Third place in my church’s chili cook-off five years ago cemented my belief that the Spicy Turkey Chili that I had been making every Saturday during football season for the past few years was not only a family favorite but a crowd pleaser. (Or at least the judges were fans – especially one who said mine was the best.)
I try not to brag too much, but (in my humble opinion 🙂 ) my chili is the best. I took someone else’s recipe and tweaked it until it became mine.
I make fun of my pastor, who took second place that year, because I think his chili isn’t really chili – it’s goulash. He puts weird stuff in his – vegetables that don’t belong in chili. (Also, it makes me laugh because it reminds me of Uncle Felix and the Irish cook Norah in my favorite Christmas movie, Christmas in Connecticut.)
But someone must think it’s chili, because he won the cook-off a year or two ago. That first one was the only one I entered. Just having my friend (the judge) tell me he liked mine and ask me for the recipe … well, that’s all the validation I needed.

Record extracts:
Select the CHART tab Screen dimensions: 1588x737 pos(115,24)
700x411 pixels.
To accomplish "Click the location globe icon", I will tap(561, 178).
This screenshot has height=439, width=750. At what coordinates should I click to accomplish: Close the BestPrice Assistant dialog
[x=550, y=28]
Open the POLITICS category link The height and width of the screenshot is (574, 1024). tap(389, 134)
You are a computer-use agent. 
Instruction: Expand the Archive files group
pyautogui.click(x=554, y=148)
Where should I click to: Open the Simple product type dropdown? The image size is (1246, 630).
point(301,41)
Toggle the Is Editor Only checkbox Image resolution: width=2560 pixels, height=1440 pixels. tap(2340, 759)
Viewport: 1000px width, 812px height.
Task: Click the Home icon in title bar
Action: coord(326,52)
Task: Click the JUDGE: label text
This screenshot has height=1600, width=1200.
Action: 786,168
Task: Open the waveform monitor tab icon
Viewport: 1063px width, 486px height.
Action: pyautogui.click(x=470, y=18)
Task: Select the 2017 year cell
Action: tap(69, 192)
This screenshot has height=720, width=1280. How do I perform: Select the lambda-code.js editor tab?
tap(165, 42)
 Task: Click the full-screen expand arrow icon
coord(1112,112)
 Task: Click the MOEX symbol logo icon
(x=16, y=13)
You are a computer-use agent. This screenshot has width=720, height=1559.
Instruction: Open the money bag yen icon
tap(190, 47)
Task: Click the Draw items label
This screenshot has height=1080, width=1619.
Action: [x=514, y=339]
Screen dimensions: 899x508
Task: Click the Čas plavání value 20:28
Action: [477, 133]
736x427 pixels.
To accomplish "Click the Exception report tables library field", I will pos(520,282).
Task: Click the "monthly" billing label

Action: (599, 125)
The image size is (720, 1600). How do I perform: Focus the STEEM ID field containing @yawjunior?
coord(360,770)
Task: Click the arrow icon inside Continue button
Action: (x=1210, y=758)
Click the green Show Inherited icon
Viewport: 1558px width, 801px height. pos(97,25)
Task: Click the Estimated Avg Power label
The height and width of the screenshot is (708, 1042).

Activity: Copy out the chili cook-off text word for word, from start to end. None of the entries are needed for this.

Response to the task:
Third place in my church’s chili cook-off five years ago cemented my belief that the Spicy Turkey Chili that I had been making every Saturday during football season for the past few years was not only a family favorite but a crowd pleaser. (Or at least the judges were fans – especially one who said mine was the best.)
I try not to brag too much, but (in my humble opinion 🙂 ) my chili is the best. I took someone else’s recipe and tweaked it until it became mine.
I make fun of my pastor, who took second place that year, because I think his chili isn’t really chili – it’s goulash. He puts weird stuff in his – vegetables that don’t belong in chili. (Also, it makes me laugh because it reminds me of Uncle Felix and the Irish cook Norah in my favorite Christmas movie, Christmas in Connecticut.)
But someone must think it’s chili, because he won the cook-off a year or two ago. That first one was the only one I entered. Just having my friend (the judge) tell me he liked mine and ask me for the recipe … well, that’s all the validation I needed.